PADRE LEONARDO CASTELLANI: CRISTO, ¿VUELVE O NO VUELVE?

Conservando los restos

A los fieles de los países del Plata,
previniéndolos de la próxima gran tribulación,
desde mi destierro, ignominia y noche oscura.

Leonardo Castellani, Captivus Christi, 1946-1951

SECCIÓN SEGUNDA

EL ANTICRISTO

11.- EL ANTICRISTO PROTESTANTE

El advenimiento del Protestantismo produjo una variación sustancial en la exégesis del Anticristo. Lutero aplicó la terrible etiqueta esjatológica al Papado, con lo cual es el primero que pone explícitamente en el tapete las dos tesis importantes —visibles en algunos Padres, como en Beatus de Líébana— de que:

1) el Anticristo no es un hombre singular, sino una institución;

2) la Iglesia fundada por Jesucristo puede corromperse, y de hecho se corromperá en los últimos días.

Por supuesto, esta última tesis es muy delicada para un católico —véase la cautela con que la propone Lacunza—, y para muchos, omnímodamente nefanda.

Como la propone Lutero, es herética y contra la Escritura.

Está ahí la gran promesa de Cristo sobre las Puertas del Infierno.

La frase “Ecclesia de medio fiet”, del primer comentor del Apokalypsis, San Justino Mártir, se debe interpretar en el sentido de una casi extinción, no de una corrupción. “Cuando vuelva el Hijo del Hombre, ¿creéis que hallará fe en la tierra?” (Lucas XVIII, 8).

La exégesis protestante se encarnizó por más de un siglo contra el Papado, estribando fuertemente en la “interpretación del ángel” de la Visión 13 del Apokalypsis, o sea, la Visión de la Gran Ramera.

Sin ninguna duda, la ciudad que el ángel allí designa es Roma.

La evasiva necesaria de esta exégesis no tiene más remedio que referirla: o a la Roma pasada exclusivamente, o bien a una Roma futura, imaginaria y transformada; es decir, o bien a la Roma étnica, que San Pedro apellidó Babilonia, o bien a una Roma renegada, sede del Anticristo, que pudo imaginar, d’après Lacunza, Hugo Wast.

Lacunza liberó una verdad prisionera del Protestantismo. Es sabido que el pretexto y el pathos que sostuvo la somera armazón heterodogmática de Lutero y la más rígida de Calvino fue la corrupción de la Roma renascente y el mundanismo de la Roma papal; lo cual, es cierto, no eran meras calumnias, aunque tampoco era aquello que exageraban los vociferantes reformadores.

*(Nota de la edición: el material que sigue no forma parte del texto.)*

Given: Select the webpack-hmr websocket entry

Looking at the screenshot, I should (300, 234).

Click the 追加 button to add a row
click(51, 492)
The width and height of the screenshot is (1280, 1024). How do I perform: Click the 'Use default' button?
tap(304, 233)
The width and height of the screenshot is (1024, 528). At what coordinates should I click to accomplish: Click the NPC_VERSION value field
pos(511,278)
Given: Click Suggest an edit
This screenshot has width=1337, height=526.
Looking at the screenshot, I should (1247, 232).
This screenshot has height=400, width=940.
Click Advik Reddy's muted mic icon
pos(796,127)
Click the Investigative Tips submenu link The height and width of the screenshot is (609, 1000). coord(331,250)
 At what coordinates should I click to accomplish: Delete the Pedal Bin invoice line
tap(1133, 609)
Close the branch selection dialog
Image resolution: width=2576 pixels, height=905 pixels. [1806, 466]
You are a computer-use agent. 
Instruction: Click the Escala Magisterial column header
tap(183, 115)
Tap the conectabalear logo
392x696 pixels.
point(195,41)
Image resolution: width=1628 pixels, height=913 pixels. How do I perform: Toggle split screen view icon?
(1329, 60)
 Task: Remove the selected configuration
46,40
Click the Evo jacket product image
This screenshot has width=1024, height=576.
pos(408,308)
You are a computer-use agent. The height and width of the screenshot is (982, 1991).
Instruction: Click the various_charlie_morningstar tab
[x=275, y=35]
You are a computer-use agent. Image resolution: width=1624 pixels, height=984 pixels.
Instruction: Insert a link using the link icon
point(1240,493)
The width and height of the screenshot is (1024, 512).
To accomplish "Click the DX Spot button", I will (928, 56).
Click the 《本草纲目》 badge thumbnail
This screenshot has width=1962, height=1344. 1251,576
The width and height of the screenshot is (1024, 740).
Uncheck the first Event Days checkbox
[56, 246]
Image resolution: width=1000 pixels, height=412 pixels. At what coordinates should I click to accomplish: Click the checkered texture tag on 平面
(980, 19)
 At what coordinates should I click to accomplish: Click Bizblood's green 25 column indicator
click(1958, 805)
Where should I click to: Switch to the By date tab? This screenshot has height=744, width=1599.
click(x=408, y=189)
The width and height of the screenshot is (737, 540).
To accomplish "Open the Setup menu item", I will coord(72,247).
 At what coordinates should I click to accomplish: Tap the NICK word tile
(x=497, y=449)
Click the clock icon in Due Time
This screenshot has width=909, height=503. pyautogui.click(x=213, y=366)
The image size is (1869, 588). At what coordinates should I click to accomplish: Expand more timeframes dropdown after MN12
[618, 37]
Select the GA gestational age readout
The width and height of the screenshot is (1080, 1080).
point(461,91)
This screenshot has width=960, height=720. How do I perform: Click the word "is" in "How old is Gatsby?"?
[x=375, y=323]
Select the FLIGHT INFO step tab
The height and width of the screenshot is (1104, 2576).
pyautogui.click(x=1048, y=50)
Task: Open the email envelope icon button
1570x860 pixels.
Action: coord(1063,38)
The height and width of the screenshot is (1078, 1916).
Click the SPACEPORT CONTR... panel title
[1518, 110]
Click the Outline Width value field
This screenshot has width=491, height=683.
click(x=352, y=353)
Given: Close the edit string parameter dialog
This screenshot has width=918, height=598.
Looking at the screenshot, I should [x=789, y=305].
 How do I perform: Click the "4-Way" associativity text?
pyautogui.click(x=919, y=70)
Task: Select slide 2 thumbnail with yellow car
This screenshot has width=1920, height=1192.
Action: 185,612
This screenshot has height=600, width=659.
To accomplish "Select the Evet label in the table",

Naufragado el dogma luterano (ver Bossuet, Histoire des Variations) y convertido en siniestro espíritu maniqueo de la sociedad capitalista el calvinismo, lo que queda hoy del Protestantismo no es más que ese pretexto y ese pathos que fuera antaño su recóndita alma. De modo que Chesterton pudo definir el anglicanismo como una mezcla negativa de anticlericalismo y antirromanismo, o sea, orgullo racial nórdico y furor antisacerdotal.

En la primera sala de la Tate Gallery de Londres hay —o había en 1933, cuando la vi— lo menos cuatro cuadros de grandes pintores contemporáneos que traducen coloridamente este aserto: una escena del Gil Blas, con frailes disolutos en un mesón español; una fantasía de la derrota de la Armada Invencible; una glorificación de Isabel, la sucia virgen; y un brillantísimo cuadro histórico de Sargent, con un texto histórico de Sannazzaro al pie, que representa a la papisa Lucrecia Borgia sentada en el trono papal, soberbia de sirenal hermosura, con a sus pies un franciscano y un dominico que ignominiosamente le besan el alto y enjoyado chapín.

Toda la apologética de los disidentes y su actual dogmática está en este cuadro, que es un capolabor de la escuela llamada prerrafaelista: anticlericalismo y soberbia nórdica.

Lacunza ha liberado del horror de la soberbia protestante la amarga verdad de la parábola de la cizaña, que permanece mezclada al trigo sin poder ser arrancada ni por los ángeles hasta el fin del siglo.

En esta cizaña tropezó Lutero, quien quiso arrancarla y la desparramó.